Item 4: My ceiling is crooked. It is very hard to hang things.

Item 5: Dani's side of the room does not like things to be stuck to its walls.

Item 6: When I first moved in, my garbage disposal would chew up food, and then spit it up the other side of the sink where food is most certainly not supposed to be.

Item 7: Due to the layers and layers of paint that IV landlords heap onto the walls/doors/cabinets of their rental units every time someone moves out, half of the doors in this house either will not shut or will not open without serious application of force.

Item 8: There might be a ghost who really likes to change the channels and volume. Yesterday, I was hanging things in the living room listening to VH1, and suddenly, the TV was turned to a Nascar race.

Maybe its a good thing Mrs. Winchester's people wired this place with confusing light switches.

Tuesday, July 19, 2005

Exchanging.

Dani and I spent the past weekend hangin' in the East Bay with exchange students from Norway, Sweden and Holland. And that shit was gangsta'.

I convinced my mom and dad to get exchange students through Lions Club because having a cool host family is a key part of the exchange experience.
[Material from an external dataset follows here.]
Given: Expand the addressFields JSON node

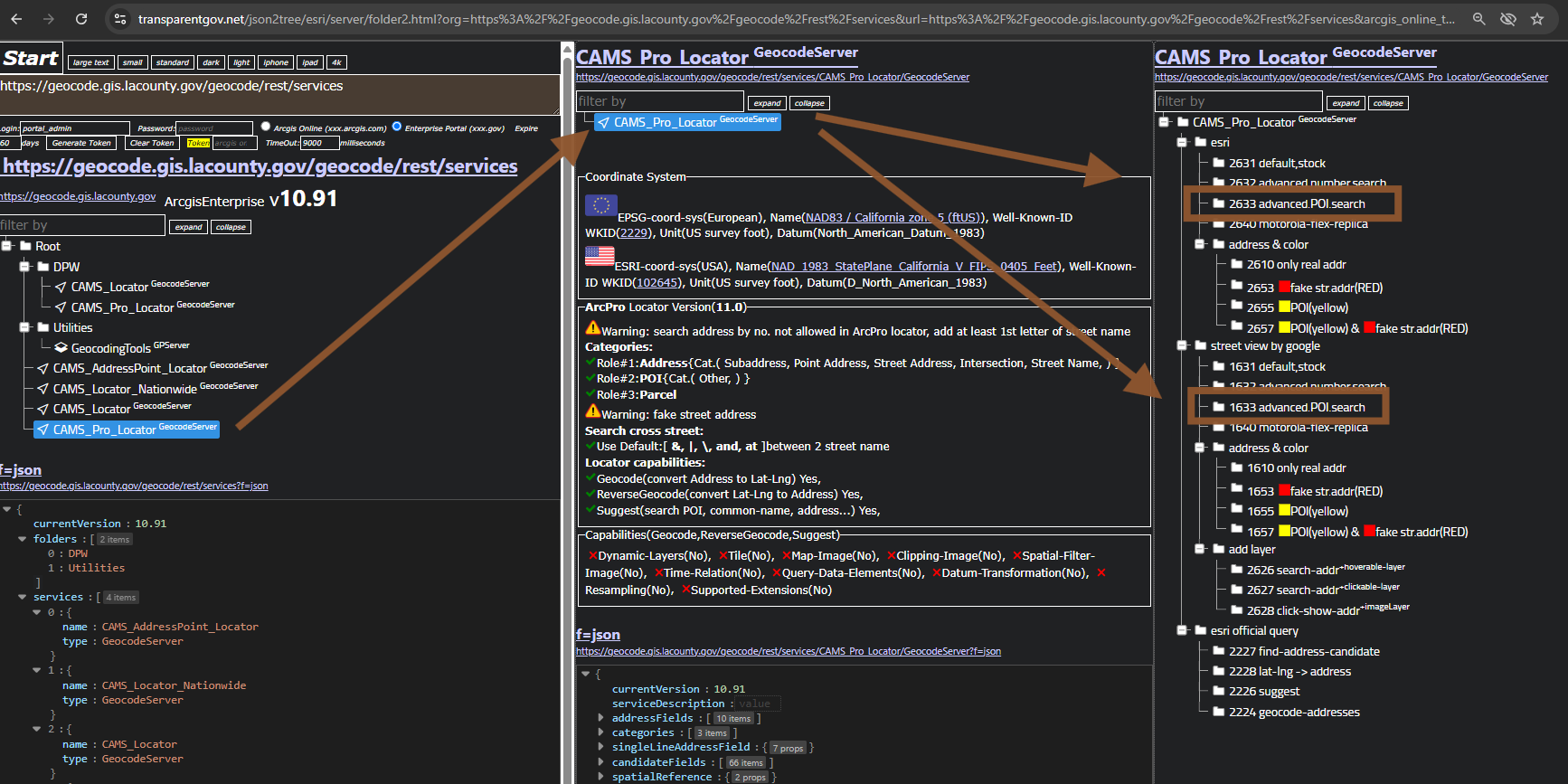Looking at the screenshot, I should pyautogui.click(x=600, y=718).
Two of my Italian host families were awesome, and that made my time trapped in their small mountain towns awesome. So my parents offered up their house to Sara and Mirjam from Sweden and Holland, respectively. Our friend and fellow Lion Bill had hosted a couple of years ago, so my parents convinced him and his wife Darlene to do it again. They got Rebecca from Norway, who does everything with our girls. I think my dad and my like having the girls around, since I'm not home anymore. My dad really loves schmoozing and being with young people. (I mean, he is a teacher, after all.) So I think they both are really enjoying the company of these young ladies.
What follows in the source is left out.